TASK TO CARRY OUT:
When you reach the line below that has "Click the 0.018930 yellow price label", start returning lines exactly, and stop after the line that has "Given: Click the star icon beside 動的シワに高効果"; skip the pictures.

INFORMATION SHOWN:
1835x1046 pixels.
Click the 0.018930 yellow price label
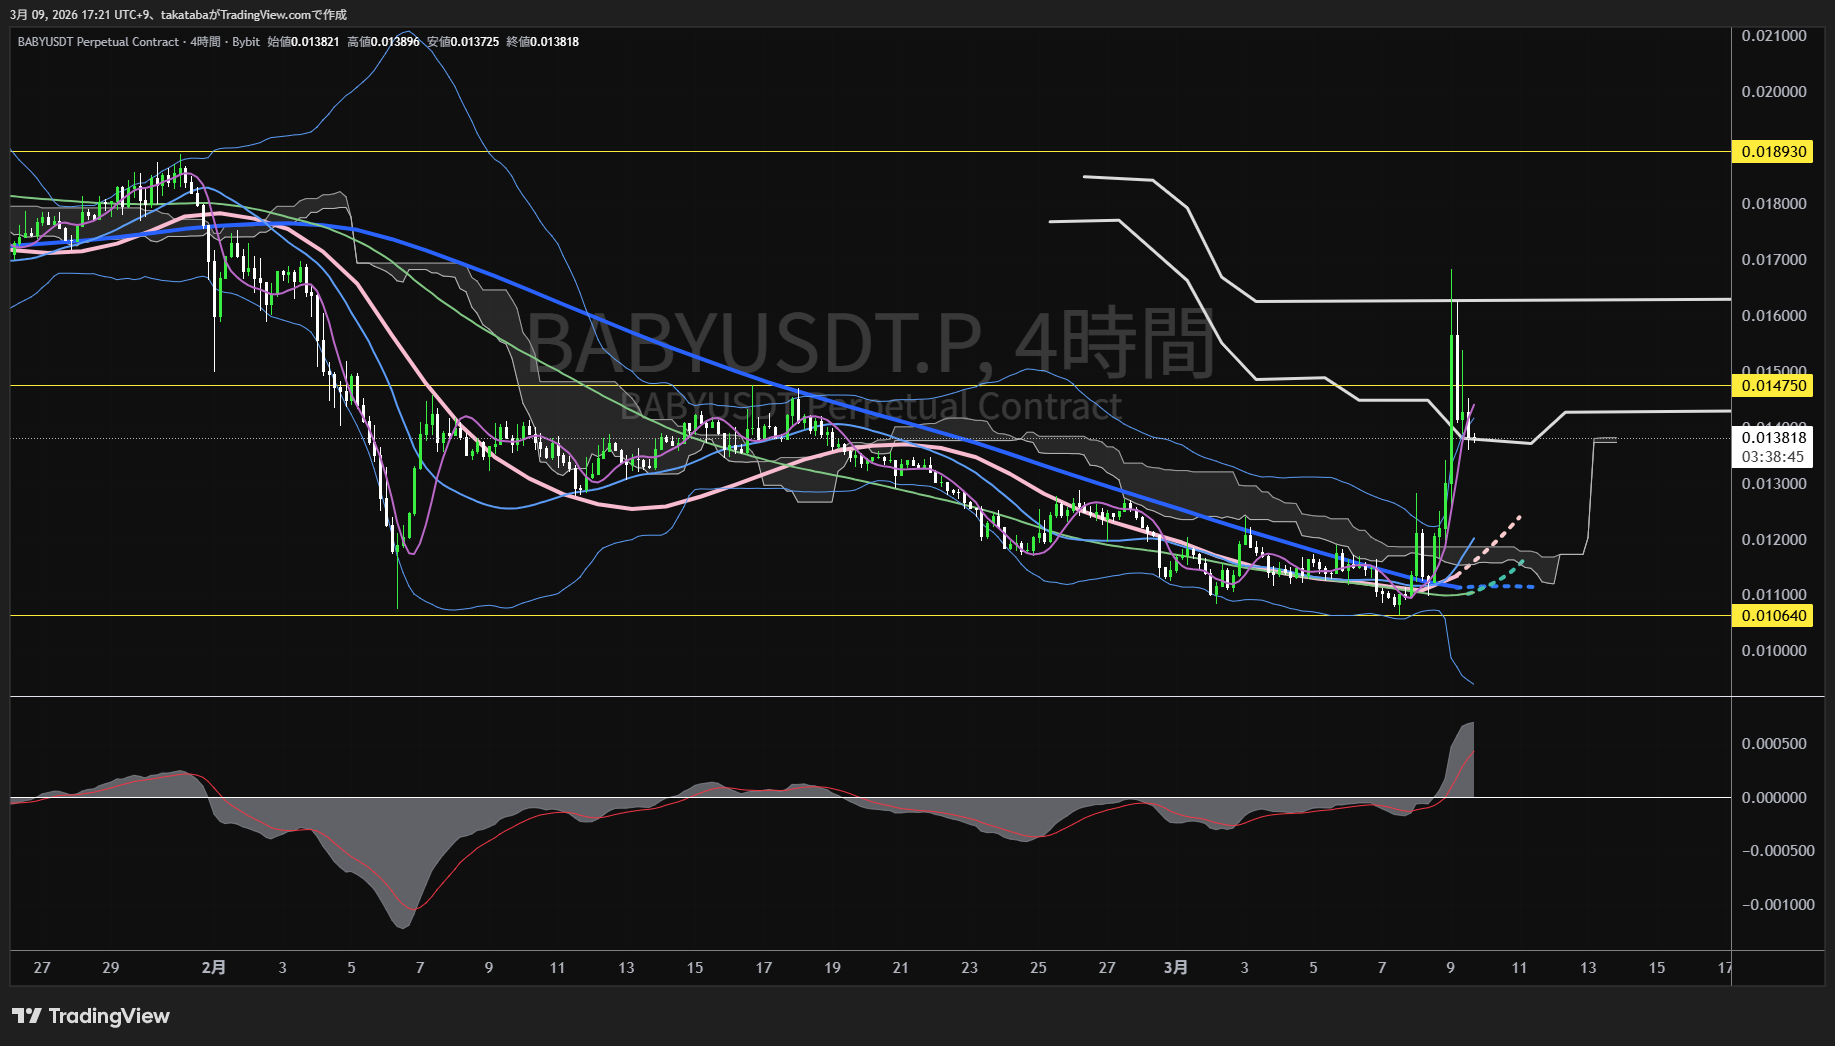(x=1773, y=152)
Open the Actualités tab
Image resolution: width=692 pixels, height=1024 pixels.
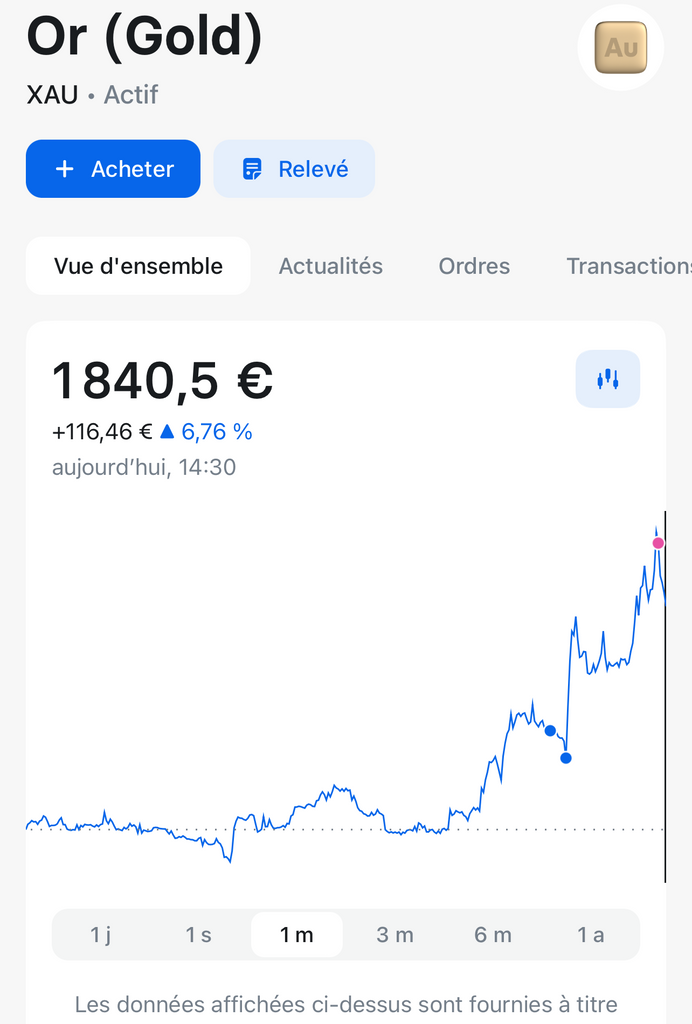pos(330,266)
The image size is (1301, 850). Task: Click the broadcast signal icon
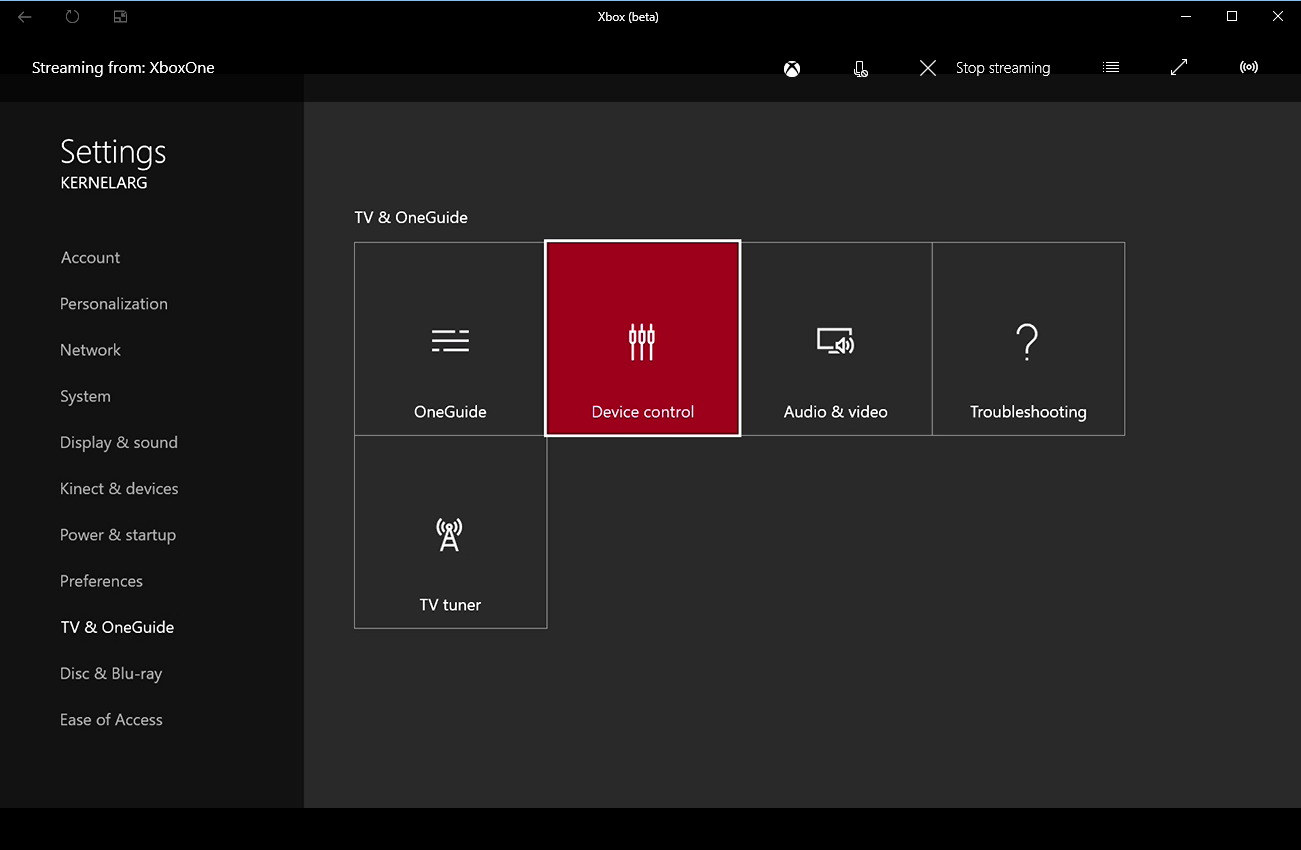tap(1248, 67)
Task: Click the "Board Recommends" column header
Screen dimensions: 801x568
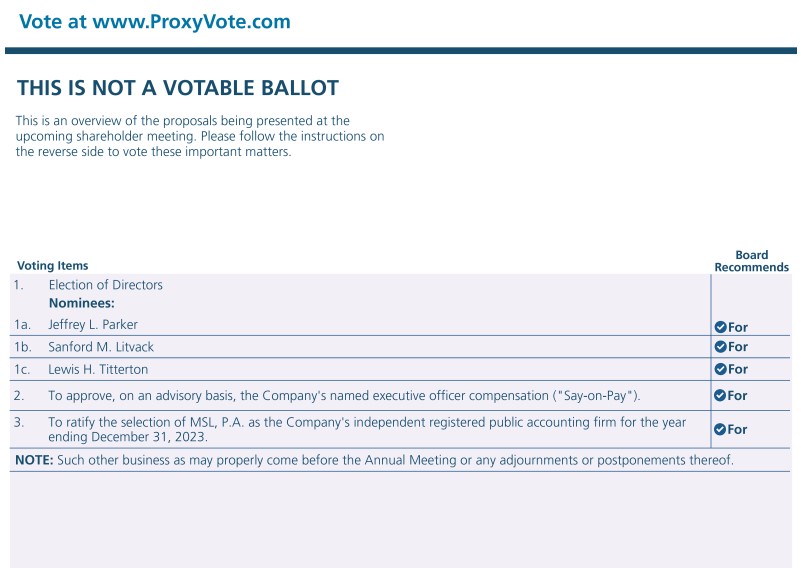Action: [x=751, y=261]
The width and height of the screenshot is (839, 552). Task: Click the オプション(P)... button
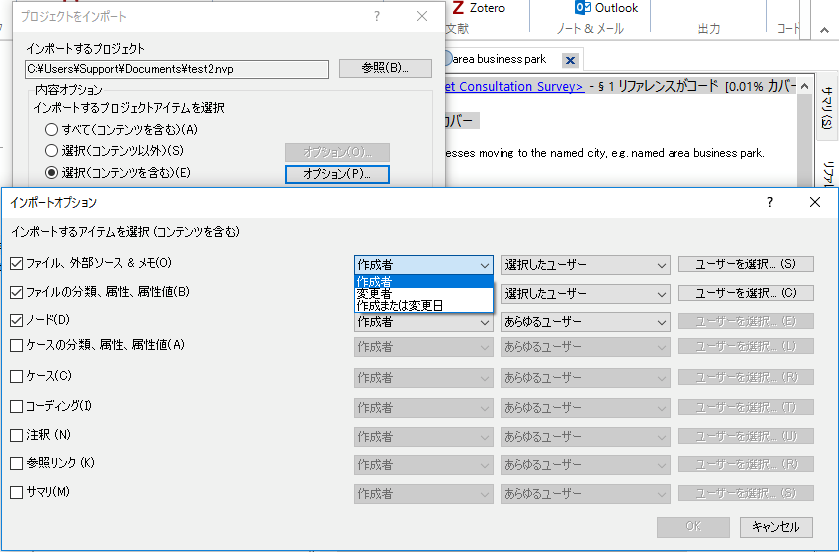pyautogui.click(x=337, y=174)
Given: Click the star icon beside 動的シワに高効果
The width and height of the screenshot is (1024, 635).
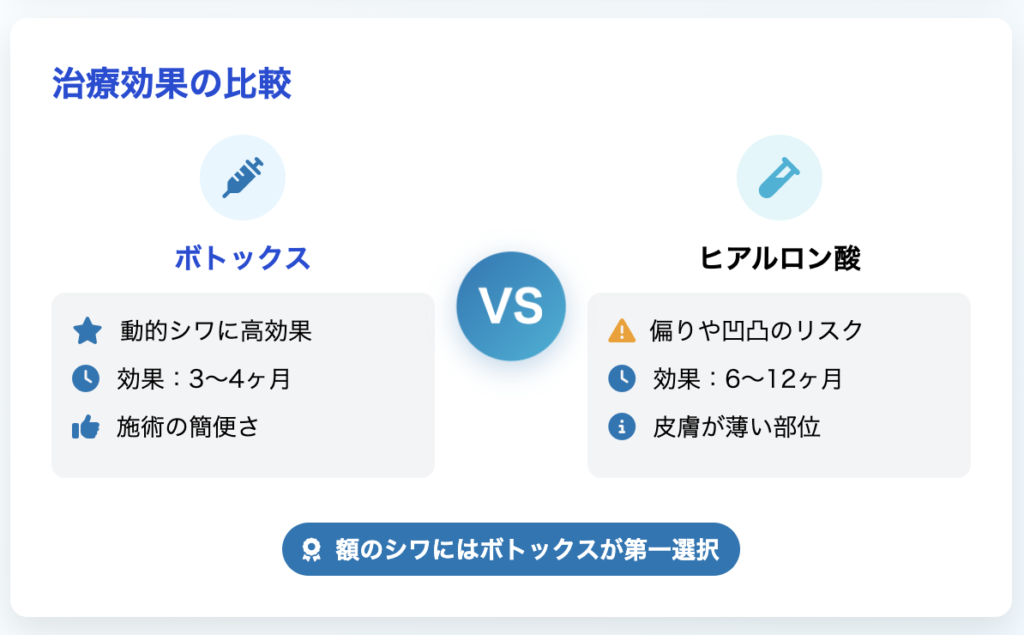Looking at the screenshot, I should pos(88,331).
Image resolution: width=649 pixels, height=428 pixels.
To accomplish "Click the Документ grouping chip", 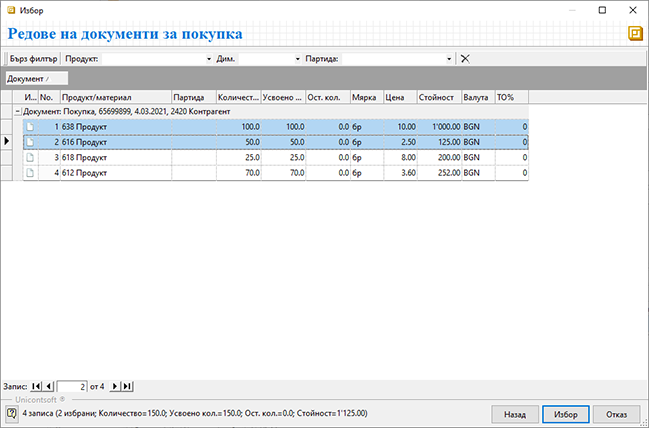I will tap(36, 78).
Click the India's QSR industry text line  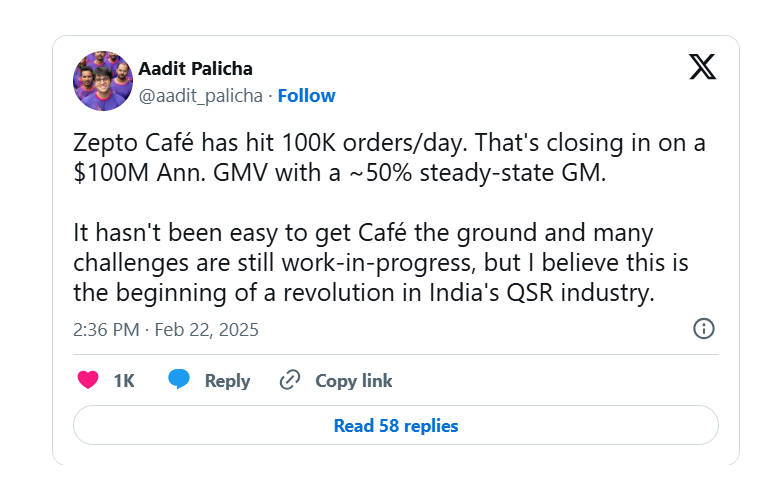364,293
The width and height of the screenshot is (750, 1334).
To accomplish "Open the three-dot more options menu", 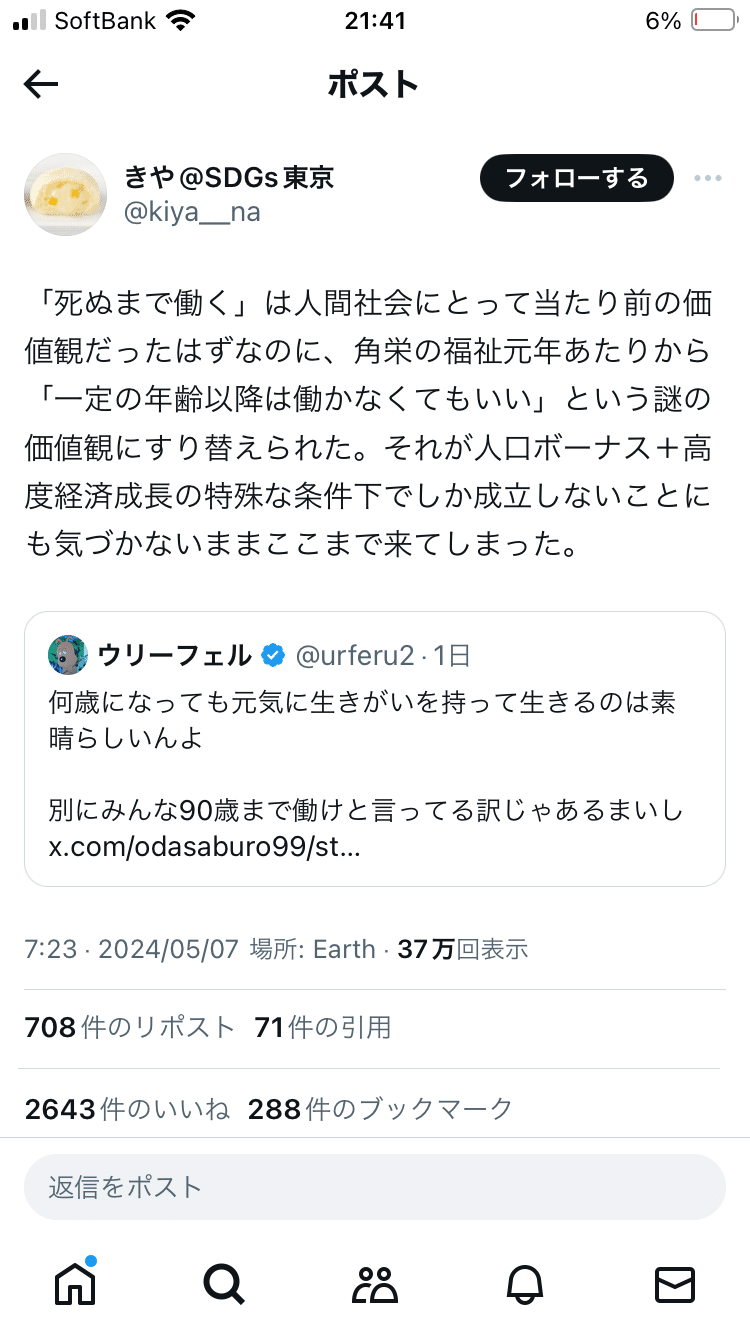I will tap(707, 179).
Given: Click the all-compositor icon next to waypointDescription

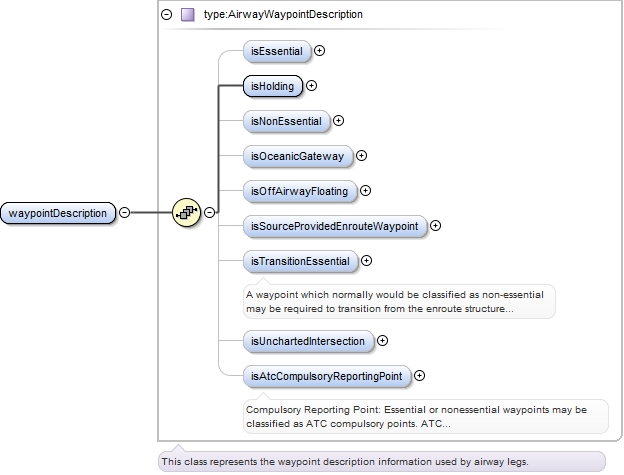Looking at the screenshot, I should (186, 212).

OUTPUT BELOW:
Click the 0.018930 yellow price label
(x=1773, y=152)
Open the Actualités tab
Image resolution: width=692 pixels, height=1024 pixels.
pos(330,266)
The image size is (1301, 850). Task: Click the broadcast signal icon
tap(1248, 67)
Task: Click the "Board Recommends" column header
Screen dimensions: 801x568
Action: [x=751, y=261]
The width and height of the screenshot is (839, 552). Task: Click the オプション(P)... button
pyautogui.click(x=337, y=174)
Given: Click the star icon beside 動的シワに高効果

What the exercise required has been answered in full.